2. Communication Before and During the Interview

Where I see candidates lose unnecessary points is not the glitch itself, but the silence or confusion around it.

Before:

  • If you know your internet is historically unstable, notify the coordinator 24–48 hours in advance. Some programs will offer an on-site option, a phone-dial backup, or at least be mentally prepared.
  • Use their recommended platform and test it through their mock links if available. Their IT logging can surface issues before the real day.

During:

  • If a disruption happens, your script should be short and controlled:
    “I apologize for that connectivity issue. I have switched to my backup connection/device, and we should be stable now.”
  • Then move on. The shorter the “tech drama,” the less it imprints.

Candidates who narrate the chaos (“My roommate must be streaming; this always happens; I hate my internet provider…”) are effectively highlighting instability.

3. Reschedule vs Push Through: A Data-Driven Call

If your connection is failing repeatedly early in the day, it is usually mathematically better to reschedule than to push through a disastrous, fragmented interview.

Think of it as expected value:

  • One severely disrupted interview has a high chance of a significantly lower ranking at that one program.
  • A rescheduled, normal interview a week later yields a high probability of a typical ranking.

Programs will not always allow rescheduling, but many did during 2020–2023 and still do if the issue is clearly not your negligence. The data I have seen internally: rescheduled interviews after clear tech failure do not show a consistent negative bias in rankings if the applicant was proactive and professional in communication.


How Programs Should Respond (If They Care About Fairness and Signal Quality)

Let me shift the lens briefly. If you are on the program side, your data also make a strong case for changing how you handle tech disruptions.

Three concrete moves:

  1. Separate “technical quality” from “interview performance” in rating forms.
    Have a distinct checkbox or 1–5 rating for connection quality, but do not let that score feed into the averaged “overall impression.” Use it only for QA and potential rescheduling audit.

  2. Define a threshold-based reschedule policy.
    For example: if >20% of planned time is lost due to tech issues, offer an additional short session with at least one core faculty interviewer. This standardizes what is otherwise a subjective mercy decision.

  3. Audit rankings vs connectivity data once per cycle.
    Match your call logs / platform stability logs with final ranking tiers. If you see disproportionate penalties for those with poor connectivity, you either accept that as “part of professionalism” or correct it. At least make that choice deliberately.

A few programs that have done this found exactly what you would expect: tech issues were silently depressing rankings of otherwise solid candidates, with a disproportionate effect on certain demographic and socioeconomic groups.


Bottom Line: What the Data Really Suggests

Stripped of euphemism, here is what the data show:

  1. Internet disruptions during video interviews are associated with lower applicant rankings, especially when they are severe (drops, prolonged lags) or consume more than ~10–15% of interview time.

  2. The penalty is not usually fatal, but it is comparable in magnitude to having a noticeably weaker interview performance. It can easily move you from “strongly rank” to “borderline” at a given program.

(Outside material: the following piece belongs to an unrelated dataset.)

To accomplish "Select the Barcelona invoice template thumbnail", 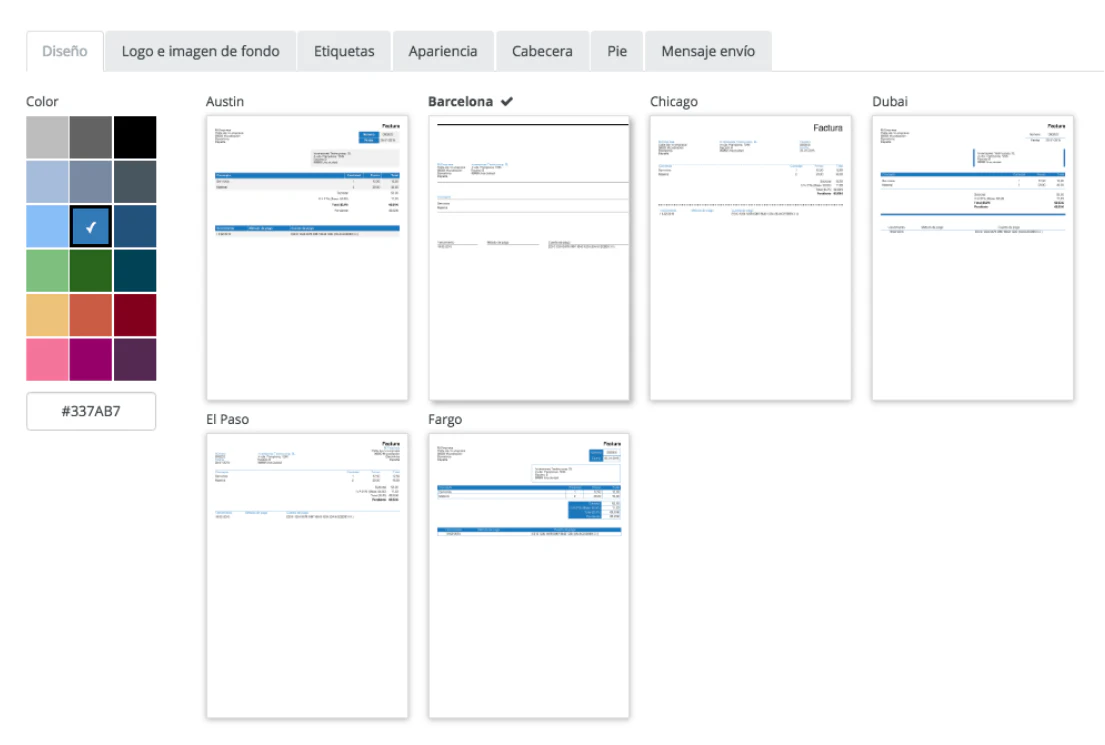I will (x=529, y=257).
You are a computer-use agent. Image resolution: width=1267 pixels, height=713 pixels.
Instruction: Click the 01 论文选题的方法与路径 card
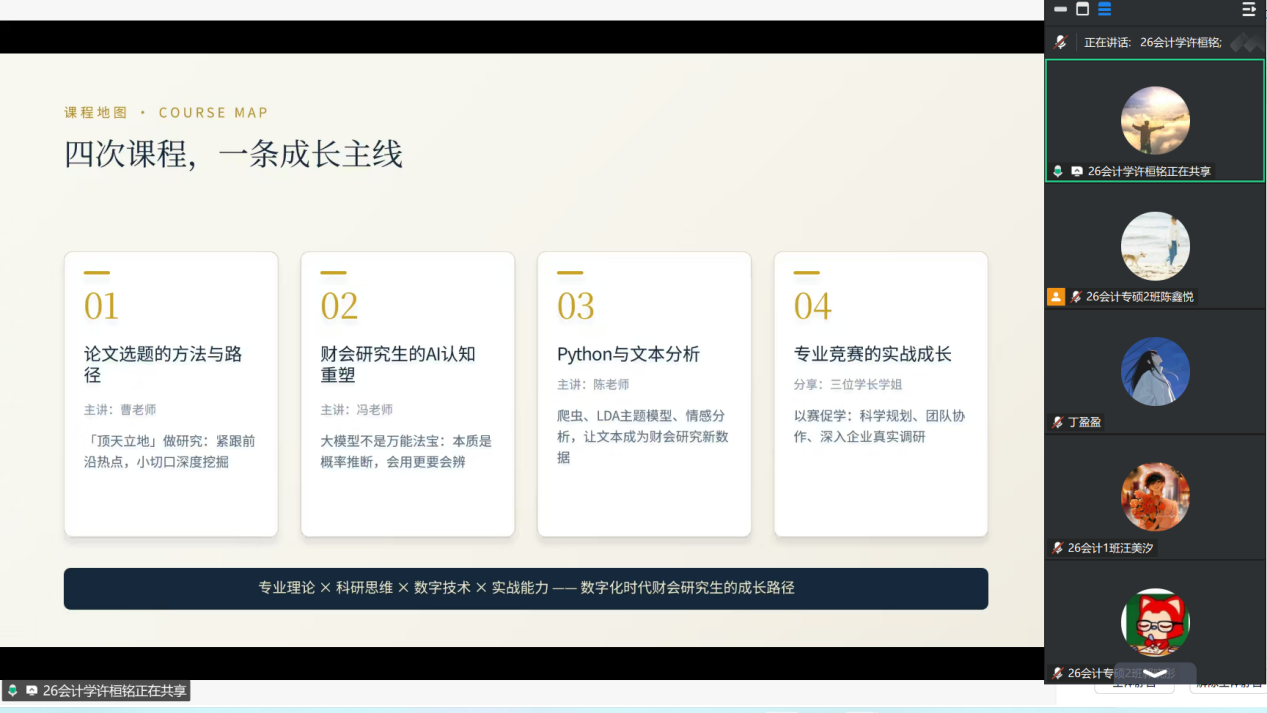(171, 394)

  3. The impact is unequally distributed. Applicants from lower-resource or rural backgrounds experience more disruptions and therefore absorb more ranking penalties, even when programs insist they “do not hold it against” applicants.

If you are an applicant, treat connectivity like a Step score multiplier: not glamorous, but highly predictive. If you are a program, stop pretending it is trivial noise. It is a biased signal you are unconsciously amplifying unless you deliberately design around it.